Reproduce all of the data below verbatim, omitting the pictures.

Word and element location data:
## BEGIN

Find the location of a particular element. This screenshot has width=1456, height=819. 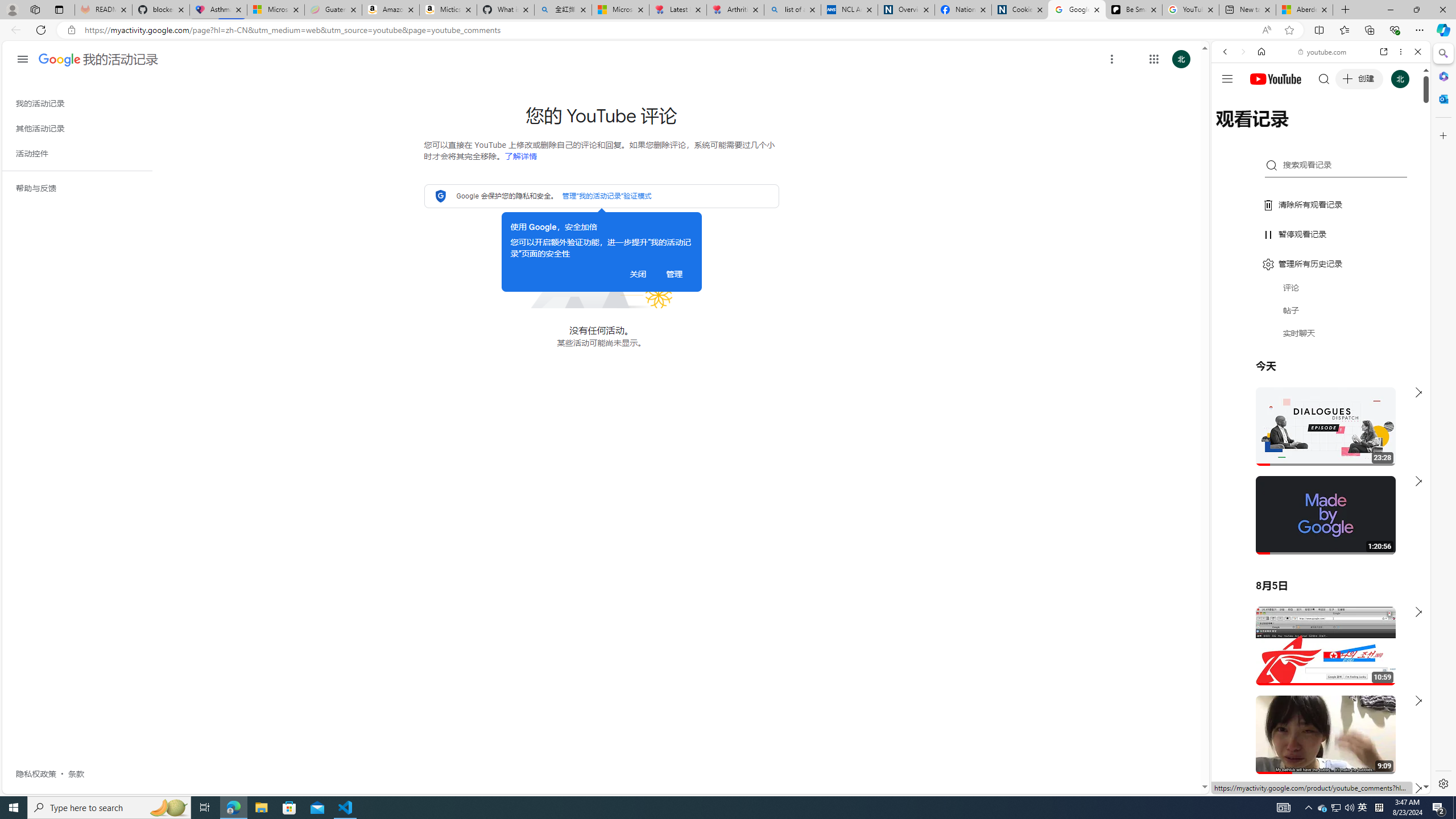

'Class: dict_pnIcon rms_img' is located at coordinates (1312, 784).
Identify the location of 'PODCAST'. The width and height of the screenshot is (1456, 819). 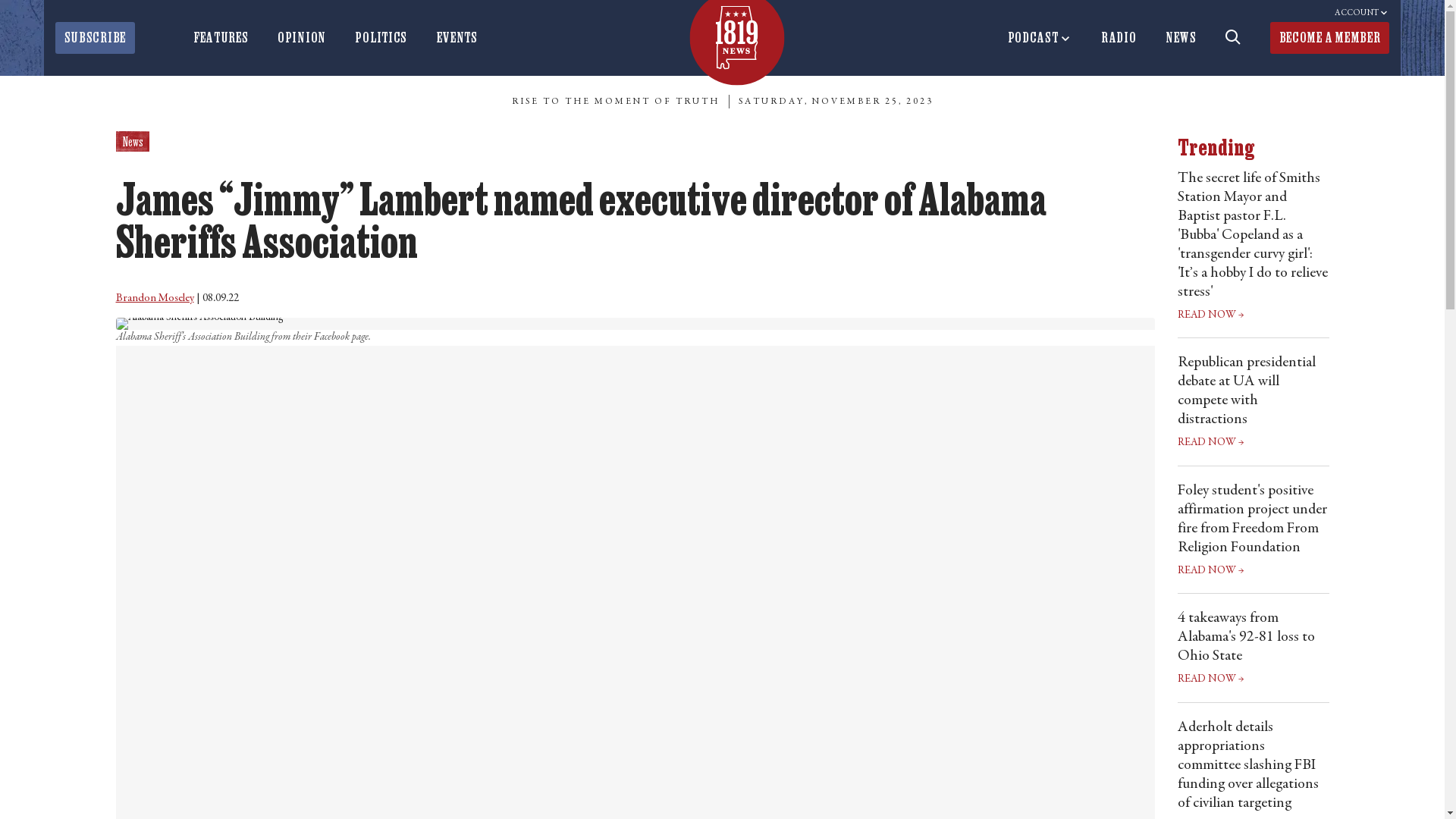
(1039, 37).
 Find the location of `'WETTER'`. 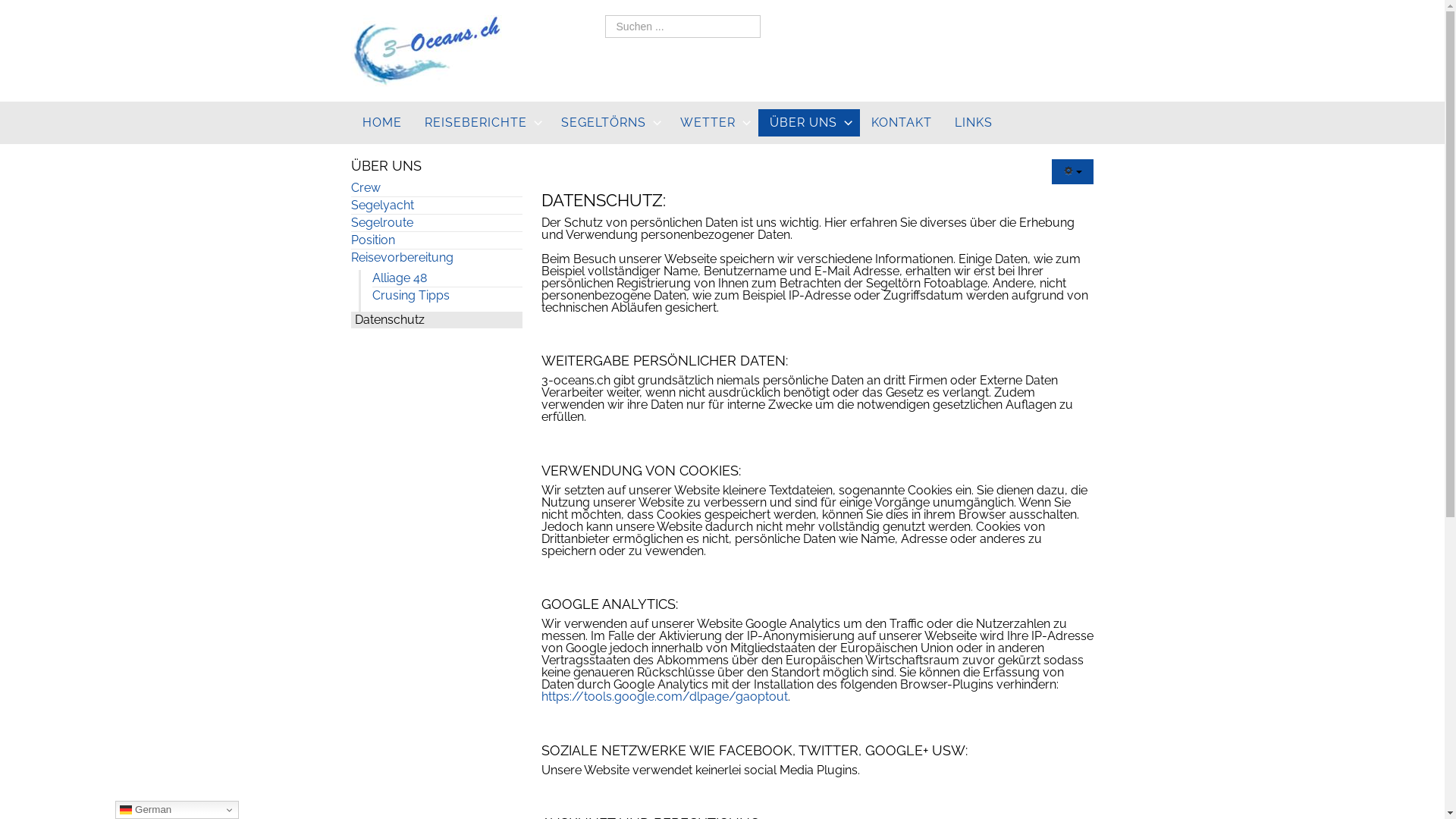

## END

** EXERCISE RESULT **
Find the location of a particular element. This screenshot has width=1456, height=819. 

'Class: dict_pnIcon rms_img' is located at coordinates (1312, 784).
Identify the location of 'PODCAST'. The width and height of the screenshot is (1456, 819). 
(1039, 37).
 Find the location of `'WETTER'`. 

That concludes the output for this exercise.